SUBJECT: Ph.D. Proposal Presentation
BY: Benjamin Adair
TIME: Friday, May 25, 2012, 10:00 a.m.
PLACE: MRDC Building, 4211
TITLE: Characterization and Modeling of Thermo-Mechanical Fatigue Crack Growth in a Single Crystal Superalloy
COMMITTEE: Dr. Steve Johnson, Co-Chair (MSE/ME)
Dr. Stephen Antolovich, Co-Chair (MSE/ME)
Dr. Rick Neu (ME/MSE)
Dr. Shuman Xia (ME)
Dr. Julian Rimoli (AE)


Turbine engine blades are subjected to extreme conditions characterized by significant and simultaneous excursions in both stress and temperature. These conditions promote thermo-mechanical fatigue (TMF) crack growth which can significantly reduce component design life beyond that which would be predicted from isothermal/constant load amplitude results. A thorough understanding of the thermo-mechanical fatigue crack behavior in single crystal superalloys is crucial to accurately predict blade life.

The proposed research will be conducted on PWA1484, a single crystal superalloy used by Pratt & Whitney for turbine blades.

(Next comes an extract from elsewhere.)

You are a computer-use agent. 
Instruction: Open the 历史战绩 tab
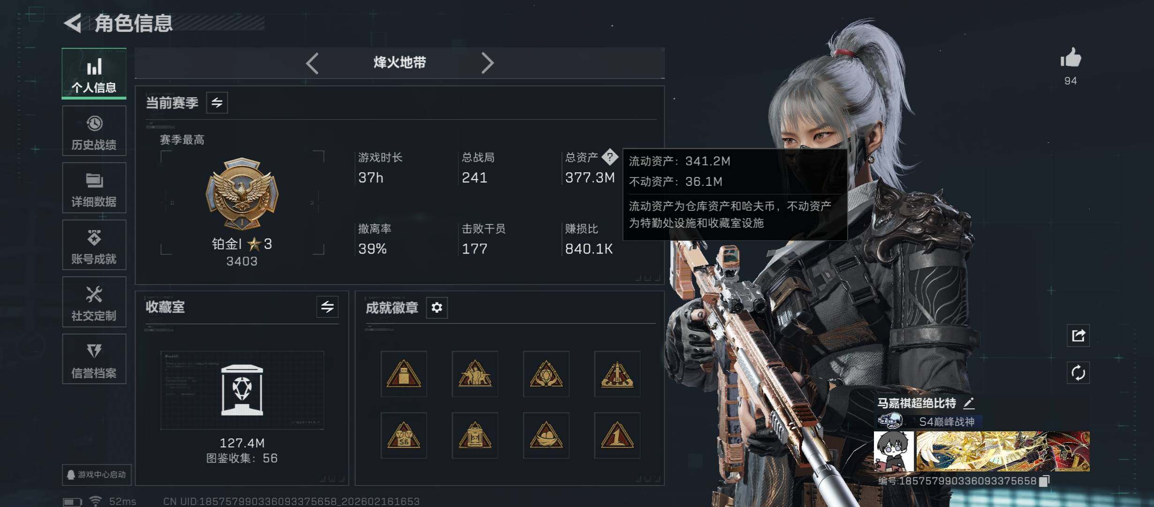(94, 131)
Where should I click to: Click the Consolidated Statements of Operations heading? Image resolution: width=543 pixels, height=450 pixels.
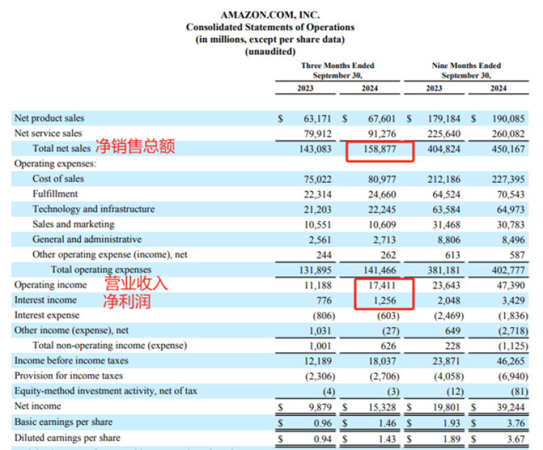pos(270,27)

Initially an isothermal constant amplitude fatigue crack growth rate database will be developed, filling a void that currently exists in the literature. Through additional experimental testing, fractography, and analysis the effects of temperature interactions, load interactions, oxidation and secondary crystallographic orientation on the fatigue crack growth rate and the underlying mechanisms responsible can be determined. This information will then be used to build crack growth prediction models. Modeling will be developed using a two pronged approach, with one route adding temperature interaction and updated load interaction functionality to crack closure based FASTRAN. A crack trajectory modeling approach will use blade primary and secondary orientations to determine whether crack propagation will occur on crystallographic planes or normal to the applied load while taking into account anisotropic single crystal plasticity. Finally, since the material being studied is highly anisotropic, both in an elastic and plastic sense, the applicability of conventional fracture mechanics approaches is open to question and the possibility of building on previous work to develop a “local approach” to defining a crack growth forcing function will be investigated. Model verification will be performed through the prediction of simple spectrum tests. These models can then be used to create inspection intervals that when coupled with advanced nondestructive inspection techniques ensure proper retirement of superalloy engine blades.